**Problem to solve**
Reproduce word for word the stretch of the listing from the line containing "This screenshot has height=355, width=480." through the end of the listing, leaving the pictures out of your answer.

Listing of target coordinates
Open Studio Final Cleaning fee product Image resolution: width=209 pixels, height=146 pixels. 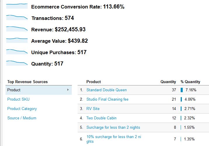pyautogui.click(x=107, y=99)
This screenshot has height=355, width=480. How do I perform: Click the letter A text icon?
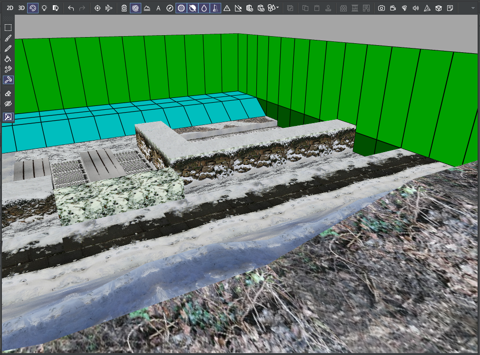[x=158, y=8]
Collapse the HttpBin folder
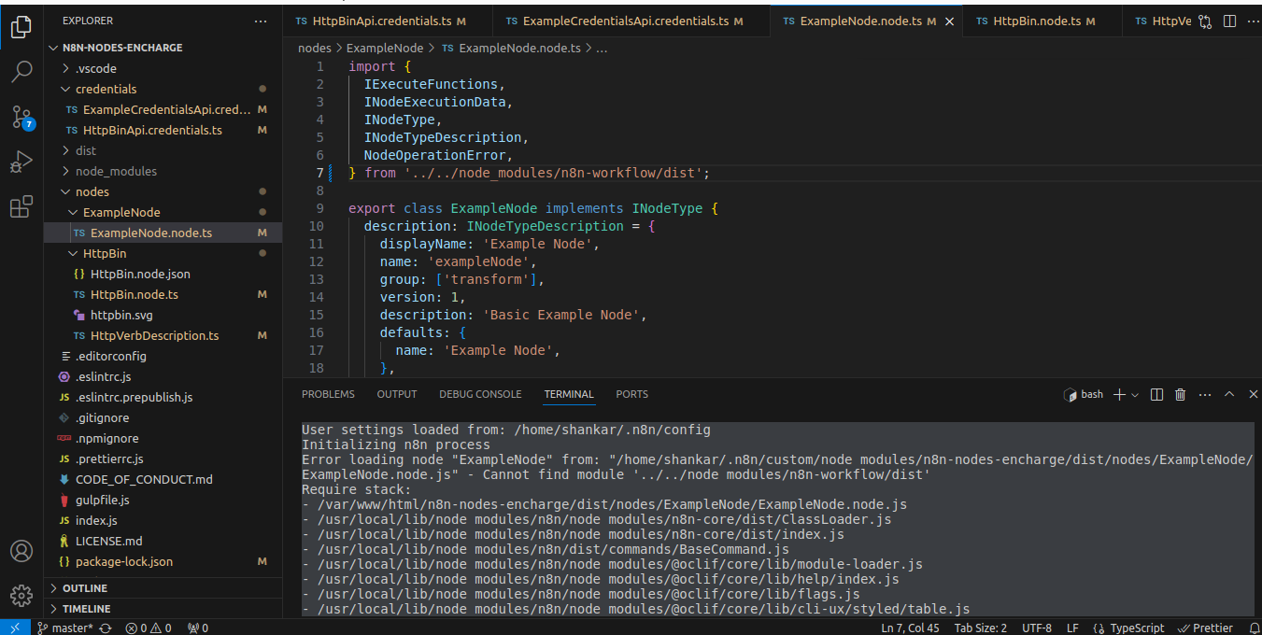1262x635 pixels. click(105, 253)
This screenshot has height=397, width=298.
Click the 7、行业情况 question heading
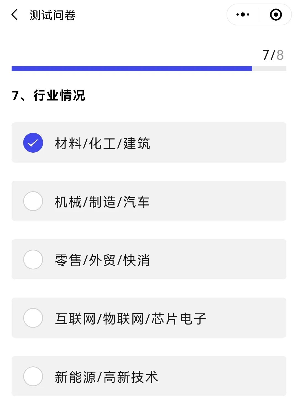[x=49, y=95]
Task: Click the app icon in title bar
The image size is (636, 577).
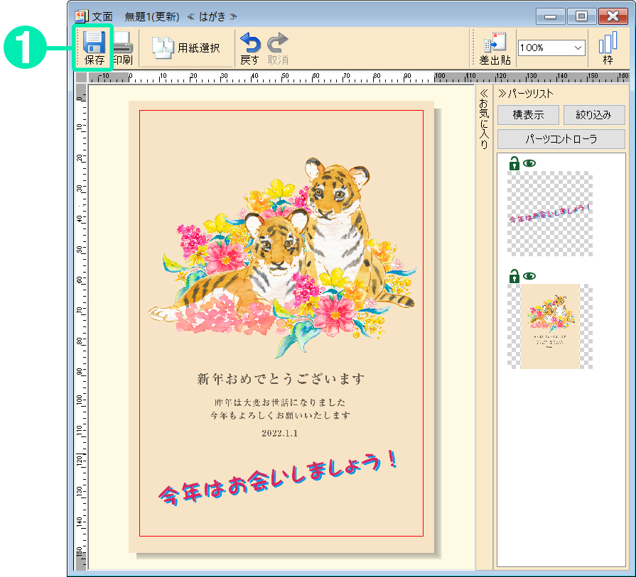Action: [82, 16]
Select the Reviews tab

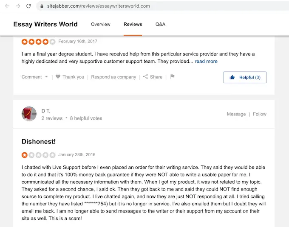(x=133, y=24)
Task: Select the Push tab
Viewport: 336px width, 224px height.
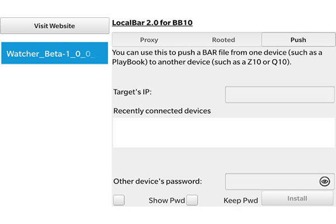Action: tap(298, 40)
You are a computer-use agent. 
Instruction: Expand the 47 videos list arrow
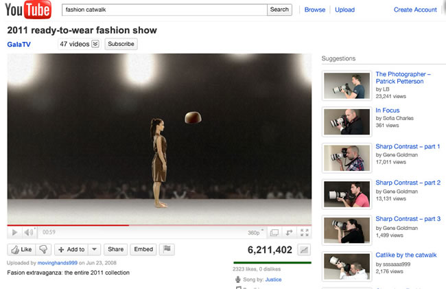tap(95, 44)
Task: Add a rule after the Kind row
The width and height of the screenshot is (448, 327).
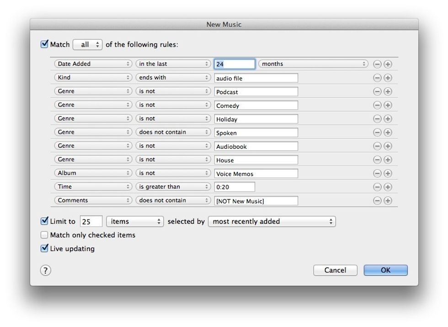Action: point(388,78)
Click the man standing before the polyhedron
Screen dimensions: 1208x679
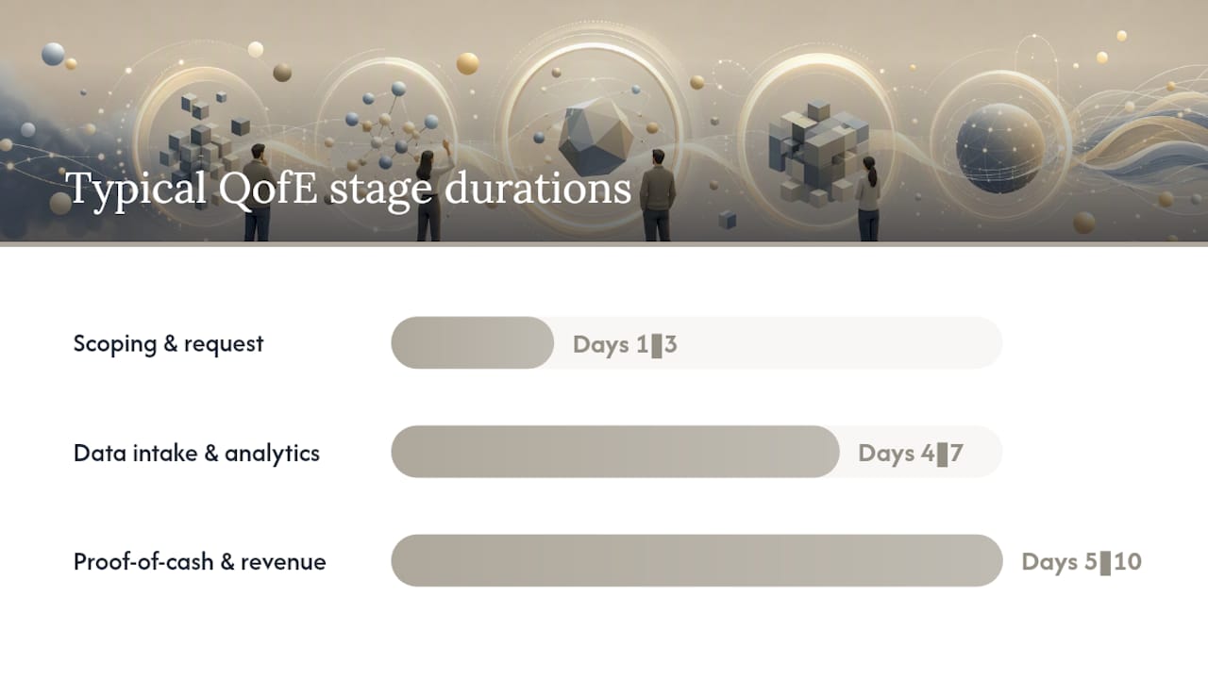coord(658,194)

**Response to this task**
This screenshot has height=355, width=480. How do I perform: Click the letter A text icon?
[x=158, y=8]
Collapse the HttpBin folder
1262x635 pixels. click(105, 253)
This screenshot has height=397, width=298.
Click the 7、行业情况 question heading
[x=49, y=95]
Task: Click the app icon in title bar
The image size is (636, 577).
Action: [82, 16]
Select the Reviews tab

(x=133, y=24)
Task: Select the Push tab
Viewport: 336px width, 224px height.
Action: tap(298, 40)
You are a computer-use agent. 
Instruction: Expand the 47 videos list arrow
tap(95, 44)
Task: Add a rule after the Kind row
The width and height of the screenshot is (448, 327).
Action: point(388,78)
Click the man standing before the polyhedron
Screen dimensions: 1208x679
coord(658,194)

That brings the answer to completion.